A Question for Atheists concerning ignorance

If you are referring to John XXIII, I couldn’t agree more. In my view, he’s by far the best Pope the Church has had in my lifetime. A truly great man and a truly great Pope.

There was a tongue in that cheek, btw.

For the rest though, it was not a useful hijack on my part and you can disregard my comments.

That’s an unfair categorization of what’s taken place between us. And not only was my reference relevant, it was also “apparently” relevant as well.

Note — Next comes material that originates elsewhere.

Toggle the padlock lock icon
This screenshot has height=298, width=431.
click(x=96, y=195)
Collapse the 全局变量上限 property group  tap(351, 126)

Here is the first point I wrote in this thread, verbatim:

You later replied:

To which I replied:

At that point, you replied:

In response, I replied with the comment that mentioned “intellectually dishonesty”, as we see from this reply:

I stand by that remark. I write “Christians in the U.S.” and later supply a reference that uses the phrase “American adults” instead, and over and over again you employ either nitpicking or intellectual dishonesty to argue that I’ve seriously misled readers.

Try that in any other topic and you’d have your ass handed to you on a plate.

Sure, if I had it to do over again now, I would be more careful in my phrasing. There’s even an error in my previous response that I would have edited if I had recognized my mistake in time. But as I insisted earlier, my larger point remains valid.

I have been unable to find Benedict’s own words on this, but not long ago the news was filled with reports that he had asserted that only Catholics will find salvation. Here are a couple of second-hand reports:

No Salvation Outside the Catholic Church? Pope Benedict

Benedict just telling truth on salvation

Any correction, Tom? I would like to read the Pope’s actual words.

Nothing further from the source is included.